Sean Payton: “"There's nothing promised. I think we've got a lot to do this offseason. We've got a lot of work to do in a lot of areas we've got to address. I think I would just say we'll see."”
Drew Brees: “While I think we do have a talented team, I know that each year you have to go out and you have to prove it.”
Thomas Morstead: “Excited about the future, but it’s no guarantee we’ll be back.”
I’ve been around the locker room long enough to know when this team wants to get a point across. This one is pretty clear. The Saints want to make sure everyone understands that success in 2017 means absolutely nothing from here on out. Thus, any talk of excitement about the team’s future was countered with the reality of the work that must be done to get there.

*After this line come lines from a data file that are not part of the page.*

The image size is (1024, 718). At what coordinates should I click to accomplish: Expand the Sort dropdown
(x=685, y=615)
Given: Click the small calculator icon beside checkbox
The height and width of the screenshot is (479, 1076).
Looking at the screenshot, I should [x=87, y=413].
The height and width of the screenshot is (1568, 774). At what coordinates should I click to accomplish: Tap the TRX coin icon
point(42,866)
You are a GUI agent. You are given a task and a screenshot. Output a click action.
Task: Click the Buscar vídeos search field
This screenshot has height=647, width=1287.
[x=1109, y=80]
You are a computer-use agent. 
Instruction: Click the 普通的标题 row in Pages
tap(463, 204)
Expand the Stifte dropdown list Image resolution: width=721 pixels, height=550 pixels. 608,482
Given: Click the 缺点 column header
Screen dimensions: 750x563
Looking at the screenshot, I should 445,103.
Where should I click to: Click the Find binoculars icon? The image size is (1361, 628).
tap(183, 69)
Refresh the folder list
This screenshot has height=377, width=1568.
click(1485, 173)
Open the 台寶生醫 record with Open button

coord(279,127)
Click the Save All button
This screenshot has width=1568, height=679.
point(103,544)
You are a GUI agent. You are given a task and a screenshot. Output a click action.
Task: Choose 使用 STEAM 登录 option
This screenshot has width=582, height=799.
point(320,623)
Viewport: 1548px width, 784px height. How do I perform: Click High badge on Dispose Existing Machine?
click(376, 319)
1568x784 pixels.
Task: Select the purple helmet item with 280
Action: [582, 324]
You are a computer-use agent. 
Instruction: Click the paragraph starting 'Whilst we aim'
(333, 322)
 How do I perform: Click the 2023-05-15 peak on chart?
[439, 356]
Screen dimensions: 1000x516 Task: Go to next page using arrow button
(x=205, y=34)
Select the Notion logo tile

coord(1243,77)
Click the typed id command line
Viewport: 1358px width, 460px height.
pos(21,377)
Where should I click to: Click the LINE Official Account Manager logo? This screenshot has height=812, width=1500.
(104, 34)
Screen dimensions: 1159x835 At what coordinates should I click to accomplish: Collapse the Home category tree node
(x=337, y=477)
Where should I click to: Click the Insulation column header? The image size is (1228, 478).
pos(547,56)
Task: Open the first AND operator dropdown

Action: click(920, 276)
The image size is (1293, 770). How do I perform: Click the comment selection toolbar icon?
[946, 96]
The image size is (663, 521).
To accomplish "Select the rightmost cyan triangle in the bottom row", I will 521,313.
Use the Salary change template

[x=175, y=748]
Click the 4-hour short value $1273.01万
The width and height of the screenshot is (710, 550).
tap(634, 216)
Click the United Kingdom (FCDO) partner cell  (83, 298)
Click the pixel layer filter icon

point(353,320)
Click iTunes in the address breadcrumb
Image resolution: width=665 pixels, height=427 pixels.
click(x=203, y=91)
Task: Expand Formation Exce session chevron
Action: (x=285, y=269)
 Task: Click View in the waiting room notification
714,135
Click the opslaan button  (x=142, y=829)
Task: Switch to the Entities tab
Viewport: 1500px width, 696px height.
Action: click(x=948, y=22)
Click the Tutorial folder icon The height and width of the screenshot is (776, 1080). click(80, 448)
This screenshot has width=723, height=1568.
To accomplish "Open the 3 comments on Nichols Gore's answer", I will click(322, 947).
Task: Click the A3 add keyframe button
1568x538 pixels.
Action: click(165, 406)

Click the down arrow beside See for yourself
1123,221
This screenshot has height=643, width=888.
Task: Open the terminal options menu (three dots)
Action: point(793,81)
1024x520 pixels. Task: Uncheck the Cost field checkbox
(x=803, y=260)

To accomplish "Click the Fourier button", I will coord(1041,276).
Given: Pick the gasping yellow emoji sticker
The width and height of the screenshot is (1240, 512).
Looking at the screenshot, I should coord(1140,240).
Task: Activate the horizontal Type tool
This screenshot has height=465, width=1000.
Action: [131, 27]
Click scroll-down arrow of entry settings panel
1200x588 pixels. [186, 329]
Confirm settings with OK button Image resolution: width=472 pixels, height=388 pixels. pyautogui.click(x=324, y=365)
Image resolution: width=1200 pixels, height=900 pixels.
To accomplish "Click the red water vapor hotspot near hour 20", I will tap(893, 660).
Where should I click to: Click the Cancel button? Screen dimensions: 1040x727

It’s easy to get why they feel this way. The fear of developing a sense of entitlement is very real. It’s exactly what happened to them in 2014, the last time the Saints entered a season coming off a playoff run. That entire team got a little arrogant and entitled, and it blew up in their face.
That year, they let players like Lance Moore, Roman Harper, Darren Sproles and Malcolm Jenkins walk while signing guys like Jairus Byrd to a record-breaking contract and Junior Galette to an unnecessary extension. They decided on the Greenbrier for training camp and complied one the worst draft classes in recent team history. That season started an organizational tailspin that took them three years to get out of.
No one wants to return to those days. So, credit the Saints for having the foresight to know what could happen if they’re not careful and hammering it home to those that need it most.
Which brings us back to 2017. It was a special season. They didn’t just win; they won with a high volume of first and second-year players. It was incredible to watch a new generation form right in front of our eyes.
However, sometimes that kind of instant success can give a false sense of accomplishment. That false sense of accomplishment can lead to complacency in the offseason where the work put in to get to this point isn’t matched to get back there and beyond. There’s a feeling of ‘we’ve made it,’ which is something the Saints obviously want to avoid.
No one is accusing this group of falling into that category. It doesn’t appear any of the young players have that the makeup that would allow that to happen to them. Plus, the gut-wrenching finish to the season alone should be enough motivation for every player coming back to grind even harder.
But coaches have been around long enough to know what should happen doesn’t always occur and that complacency CAN happen to anyone. And they’ll make sure to do whatever they have to avoid it creeping into the organization again.